I jolted up and out of that mattress in record time. Nothing wakes me up like the realization that I’m running late. By 8 am, I was supposed to be in a community center that takes around 30 minutes to get to from my place to teach kids and give out food packages. Even a first-grader can do the math and figure out the implications of that.
For a split second, I slowed. I considered the fact that I probably wouldn’t make it on time. I didn’t have a car to drive and booking Grab (PH’s version of Uber) is a nightmare. And if you know me, you would know that I detest being late. I would rather not show up at all than arrive late. So to be honest, the thought of not going anymore crossed my mind.
But then the Holy Spirit reminded me about how I spoke to the Lord about my calling the night before and how the words I released also applied to this particular situation.
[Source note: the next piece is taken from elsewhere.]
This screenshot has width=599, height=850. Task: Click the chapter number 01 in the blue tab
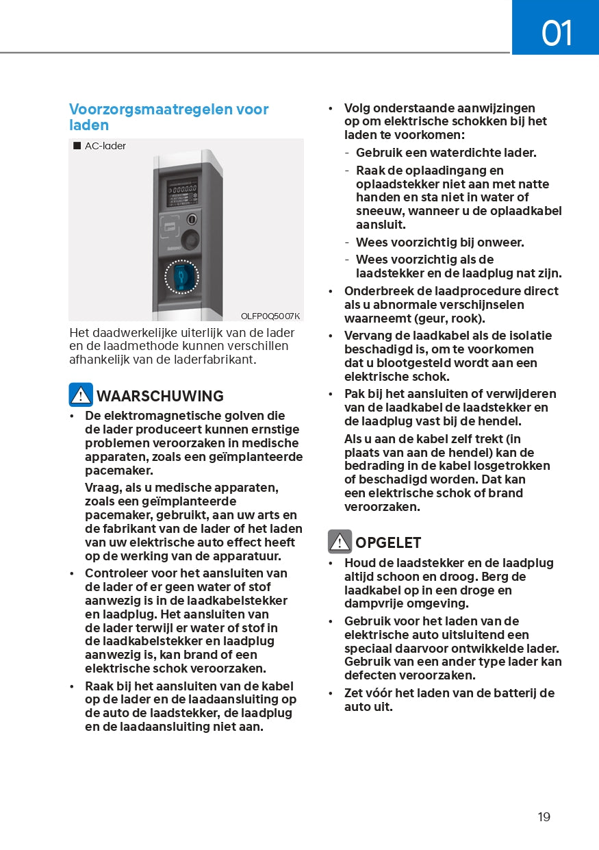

I grabbed my journal and took a quick look at my last entry.
I present to You all of me – even if I may not be the best person to have out there. You deserve more than me. You deserve more than I can give. But if You will have me, then please take me and use me for Your purposes.
It seems that my statements were already being put through the fire, to see how true they would stand. I asked the Lord to help me press on – quickly. And with His guidance, I pressed on.
If you were wondering, I arrived 9 minutes late, just as the opening prayer for volunteers was wrapping up. It’s all good.
It may seem like such a minute thing in the grand scheme of things, but it’s truly not. How I spend my free time, what I spend my money on, the daily decisions that I make – when you add up these little things, you will see the sum of my life. And I don’t want to look at Jesus at the end of my life and regret that I didn’t offer to Him all that I was and all I had while I was still alive.
His purposes over my preferences.
I want to show Him that I love Him with with every decision that I make.
I want to show Him that I love Him with every no and every yes.
I want to show Him that I love Him with my surrender and obedience.
If I can show Him that I love Him by keeping my commitments and serving His people, then I will keep doing that too. Anything that pleases Him and gives Him glory is not a small thing.
The little things you offer God are a big deal to Him.
He saved me, I already know I’m undoubtedly His. I need to know that I am unconditionally, abandonedly His as well.